Changement dans la politique étrangère
Mohamed ben Salman a donc opéré un changement radical dans sa politique étrangère. Il s’emploie activement à stabiliser les relations extérieures de l’Arabie saoudite, comme en témoignent non seulement le rapprochement avec l’Iran, mais aussi les efforts déployés pour résoudre, ou du moins mieux gérer, les différends avec les pays voisins, notamment le Qatar. Il semble qu’il ait compris que les relations avec l’étranger, en particulier lorsqu’elles peuvent conduire les Houthis à cibler le royaume avec des missiles et des drones fournis par l’Iran, constituaient des obstacles à sa grande vision de la réforme économique et sociale. Dans ce contexte, les négociations avec les Houthis ne portent donc pas sur la paix au Yémen. L’Arabie saoudite cherche plutôt à obtenir le retrait d’une guerre préjudiciable, ainsi que la fin des incursions transfrontalières des Houthis et des frappes de missiles et de drones dans les profondeurs du territoire saoudien.

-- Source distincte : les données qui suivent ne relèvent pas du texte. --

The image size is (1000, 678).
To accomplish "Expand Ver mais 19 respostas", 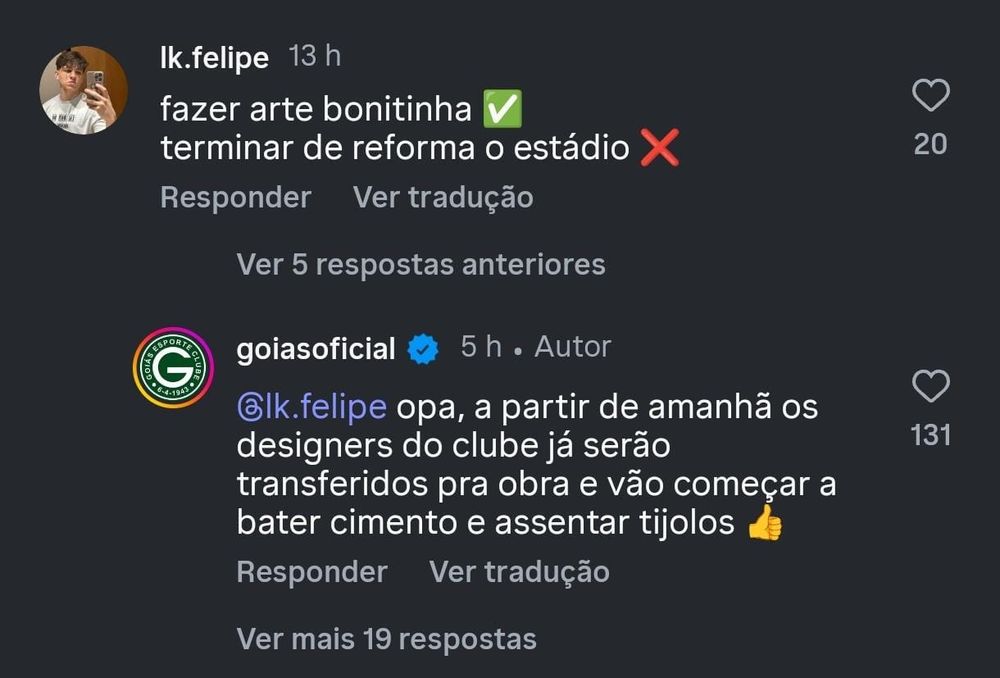I will pos(386,638).
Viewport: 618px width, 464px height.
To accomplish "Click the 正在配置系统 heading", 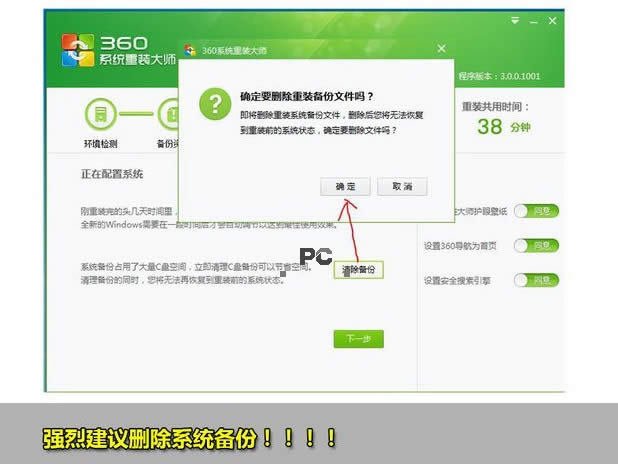I will coord(112,174).
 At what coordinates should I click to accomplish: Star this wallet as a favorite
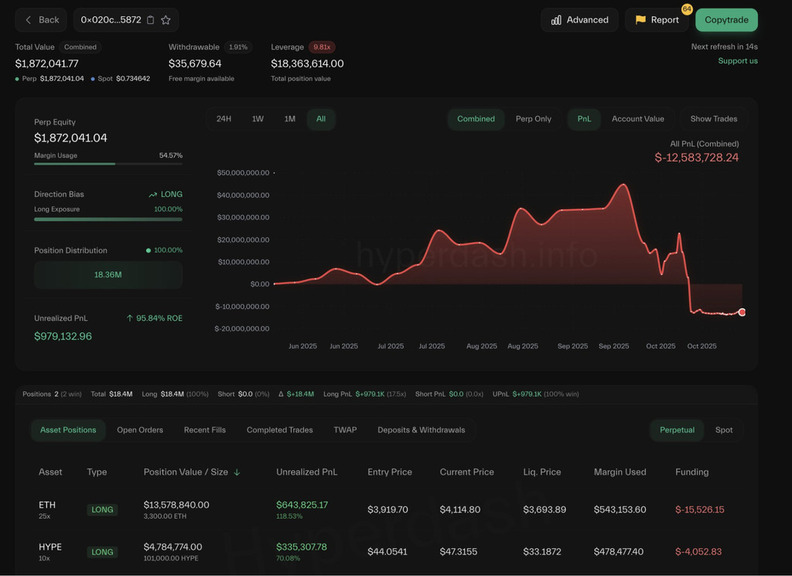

Les Houthis, pour leur part, ont remporté une courte victoire dans la guerre. Le groupe s’est imposé comme la puissance politique et militaire dominante du pays. Ils n’ont donc aucune intention de faire des concessions sérieuses à l’Arabie saoudite ou au gouvernement internationalement reconnu et soutenu par l’Arabie saoudite, aujourd’hui dispersé entre Aden, Riyad et Abou Dhabi. Ce que veulent les Houthis, c’est la reconnaissance internationale et la légitimation de leur pouvoir, ainsi que l’institutionnalisation de leur domination sur Sanaa et le nord-ouest du Yémen. Toute trêve représente pour eux non pas un pas vers une paix durable, mais une occasion de reprendre leur souffle après des années de combat et de consolider leurs acquis. Les Houthis pourraient également se préparer à de nouvelles offensives afin d’étendre le territoire qu’ils contrôlent. Il est très probable que les Houthis lancent de nouvelles offensives dans un avenir proche pour s’emparer de la ville centrale de Marib, stratégiquement située et riche en hydrocarbures, de la ville contestée de Taiz, au sud de Sanaa, et de certaines parties de la côte ouest. À mesure que l’Arabie saoudite se retire du Yémen, sa capacité déjà limitée à contrer ces attaques diminuera encore.
L’influence de l’Iran
L’ampleur de l’influence de Téhéran sur le processus décisionnel des Houthis reste un sujet de débat. On peut dire qu’elle est limitée, mais quel que soit son niveau, il s’agit d’une question secondaire. Ce qui importe davantage, c’est l’alignement relatif de leurs intérêts, et là, la réponse est plus claire. L’Iran calcule que puisque son partenaire yéménite a gagné, il est maintenant temps de passer à la phase de consolidation de ces gains. Il soutient donc les efforts des Houthis pour négocier non pas la paix, mais l’institutionnalisation de ce qui aurait été farfelu il y a quelques années : l’ancrage de Téhéran à l’extrémité sud-ouest de la péninsule arabique. L’Iran et les Houthis sont d’accord sur ce point.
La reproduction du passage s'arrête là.